Someone recently asked what I enjoy most about making jewelry.
For me, making jewelry is deeply satisfying on many levels, and I am grateful that there are people out there that like what I create. That appreciation perpetuates the creative process within me. It is something I am both continually shaping and shaped by. To me this feels like a wild gallop because often there is a specific intention or direction I want to go with a design, but I don’t want to control the process and make it all conform to that specific intention. That would just squeeze the life right out of it. It’s like holding the reins loosely but not letting go. I allow for exploration and discovery, both of the material with which I am working and of myself. Inevitably, the ‘finished product’ then becomes another point of departure for another wild ride, either further in that direction or off in another direction. I especially love making meaningful custom pieces for people (and pets!)… for the stories they hold, for their expressions of love, and for allowing me to be a tiny thread in the fabrics of their lives. And I have learned that while I am often making a special piece of jewelry for someone to give to someone else, the piece ends up being as much a gift for the giver as for the receiver. I am truly fascinated and touched by the sentimentality people associate with jewelry.
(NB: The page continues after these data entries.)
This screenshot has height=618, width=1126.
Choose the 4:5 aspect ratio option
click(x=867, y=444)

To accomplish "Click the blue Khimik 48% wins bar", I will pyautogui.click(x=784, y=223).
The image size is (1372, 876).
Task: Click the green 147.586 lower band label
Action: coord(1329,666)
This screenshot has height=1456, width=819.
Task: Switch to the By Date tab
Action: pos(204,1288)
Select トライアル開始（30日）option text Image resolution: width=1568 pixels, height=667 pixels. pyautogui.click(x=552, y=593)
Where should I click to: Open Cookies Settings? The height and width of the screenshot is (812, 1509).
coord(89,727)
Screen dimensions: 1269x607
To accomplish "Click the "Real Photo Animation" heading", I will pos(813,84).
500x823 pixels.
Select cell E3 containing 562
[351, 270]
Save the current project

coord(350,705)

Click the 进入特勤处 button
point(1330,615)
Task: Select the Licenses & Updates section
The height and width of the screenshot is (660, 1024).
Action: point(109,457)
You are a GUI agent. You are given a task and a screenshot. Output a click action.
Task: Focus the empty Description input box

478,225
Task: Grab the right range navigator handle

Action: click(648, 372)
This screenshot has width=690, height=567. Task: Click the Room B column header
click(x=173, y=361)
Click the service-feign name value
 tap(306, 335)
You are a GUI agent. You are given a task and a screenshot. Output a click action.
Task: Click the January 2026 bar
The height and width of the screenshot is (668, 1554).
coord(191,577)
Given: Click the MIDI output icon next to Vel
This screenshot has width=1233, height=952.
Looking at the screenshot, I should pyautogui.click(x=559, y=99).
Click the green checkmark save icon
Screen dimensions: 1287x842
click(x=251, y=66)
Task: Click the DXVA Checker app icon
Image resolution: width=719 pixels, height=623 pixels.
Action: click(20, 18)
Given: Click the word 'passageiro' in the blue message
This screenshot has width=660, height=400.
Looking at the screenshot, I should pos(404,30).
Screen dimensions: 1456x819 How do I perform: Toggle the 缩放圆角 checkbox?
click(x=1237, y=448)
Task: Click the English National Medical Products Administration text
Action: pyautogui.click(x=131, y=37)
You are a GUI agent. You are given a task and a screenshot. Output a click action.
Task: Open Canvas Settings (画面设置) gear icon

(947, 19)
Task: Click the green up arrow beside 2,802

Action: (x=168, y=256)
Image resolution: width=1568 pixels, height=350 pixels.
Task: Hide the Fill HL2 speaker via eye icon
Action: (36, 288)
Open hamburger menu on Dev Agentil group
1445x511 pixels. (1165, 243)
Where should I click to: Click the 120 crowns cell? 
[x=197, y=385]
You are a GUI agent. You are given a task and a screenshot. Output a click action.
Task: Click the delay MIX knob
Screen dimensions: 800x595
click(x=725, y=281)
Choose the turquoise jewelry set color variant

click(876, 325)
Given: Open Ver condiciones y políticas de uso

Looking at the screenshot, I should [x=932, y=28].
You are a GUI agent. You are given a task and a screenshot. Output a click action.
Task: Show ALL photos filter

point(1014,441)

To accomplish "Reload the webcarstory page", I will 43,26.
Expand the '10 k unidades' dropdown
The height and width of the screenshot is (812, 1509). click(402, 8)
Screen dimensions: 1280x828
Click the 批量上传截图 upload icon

Which brings me to little Nolee, a ten year old girl who recently had a wild ride herself, except it wasn’t fun at all. On a family trip to Lake Powell, there was a boating accident that caused her to lose her right arm. Without going into all the gory details, I’m sure you can imagine how that happened. She is now home recuperating and adjusting to life without her arm. Nolee turns eleven on June 26th. And for her birthday I’ve made her a ‘Helping Hand’ necklace as a reminder that there are many who care for her wellbeing and are eager to help in any way they can. It is also intended to remind her that she is resilient and strong and, with time, will be able to do many things herself. I thought I’d see if any Cowboy’s Sweetheart fans wanted to contribute to a prosthetic fund for her. If so, please make checks out to Nolee and, to be respectful of the family’s privacy, send them to Cowboy’s Sweetheart P.O. Box 174 Ward, CO 80481…. And I will be sure she gets it.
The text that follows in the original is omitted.